Things that once were considered normal are now considered evil because
the light has dawned.
What will future generations condemn us for that we accept as normal
today? The internal combustion engine? Eating red meat? Income disparity,
Air-conditioning? Materialism? Consumerism?
We need to name the evil as God gives us the eyes to see it.

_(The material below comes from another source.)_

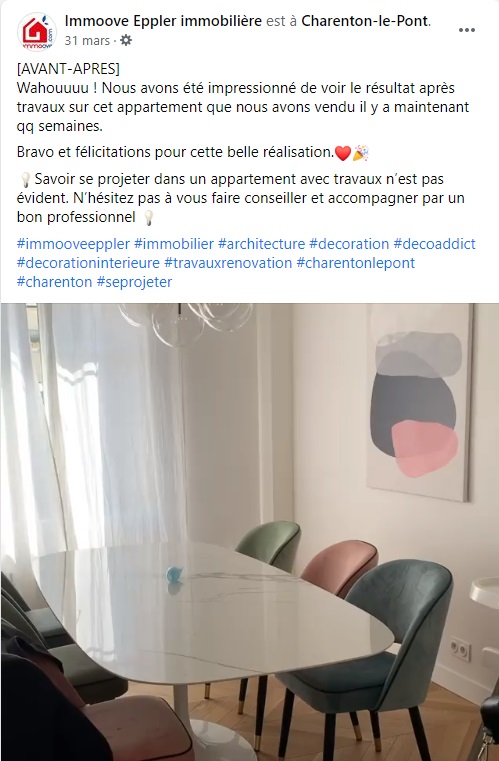Open the three-dot post options menu
Image resolution: width=499 pixels, height=761 pixels.
tap(466, 30)
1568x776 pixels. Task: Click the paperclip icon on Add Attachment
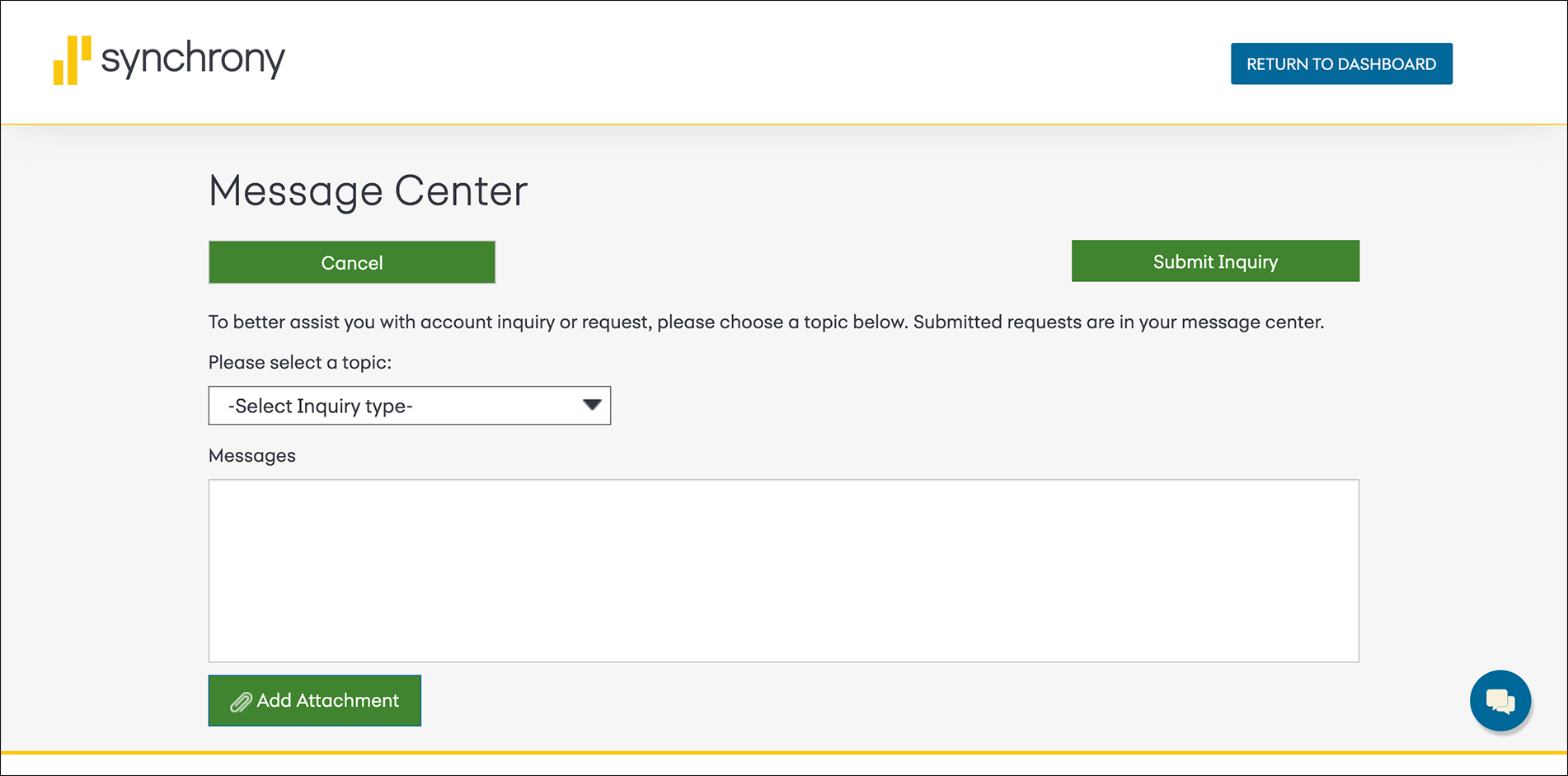click(240, 702)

Then, we need to poke a hole in that evil, like in a cornbread muffin,
and fill it with something better. Our witness rings pretty hollow if we can’t
offer something better. Do we model holy living most of the time? Do our
churches offer anything but mediocre entertainment, or a sweetly artificial
form of “family”, or incidental community service? Or do we offer changed
lives, a solid foundation for better living, and abundant life here and forever
through Jesus Christ?
When Jesus began his public ministry, he proclaimed his message:
17 From that time Jesus began to proclaim, “Repent,
for the kingdom of heaven has come near.” (Matthew 4:17; also found in Mark 1:15)
We are
called to turn away, to repent from everything that is not of the Holy Spirit,
and toward the living relationship with the one true living God for which we
were created. The already-but-not-yet reign of God has come and will be brought
to perfection in the life to come. Meanwhile, how does it come? Jesus said, in Mark
4:26-29:
26 He also said, “The kingdom of God is as if
someone would scatter seed on the ground, 27 and
would sleep and rise night and day, and the seed would sprout and grow, he does
not know how. 28 The earth produces of itself,
first the stalk, then the head, then the full grain in the head. 29 But
when the grain is ripe, at once he goes in with his sickle, because the harvest
has come.”
We aren’t perfect, but we are always growing because God worked through someone who told us about the sacrifice of Jesus Christ, by the grace of God, in the power of Holy Spirit. May our lives also bear the fruit of the Holy Spirit, may we plant its seeds, may we offer the world a better alternative for real living, and may we be always ready for when the final harvest comes.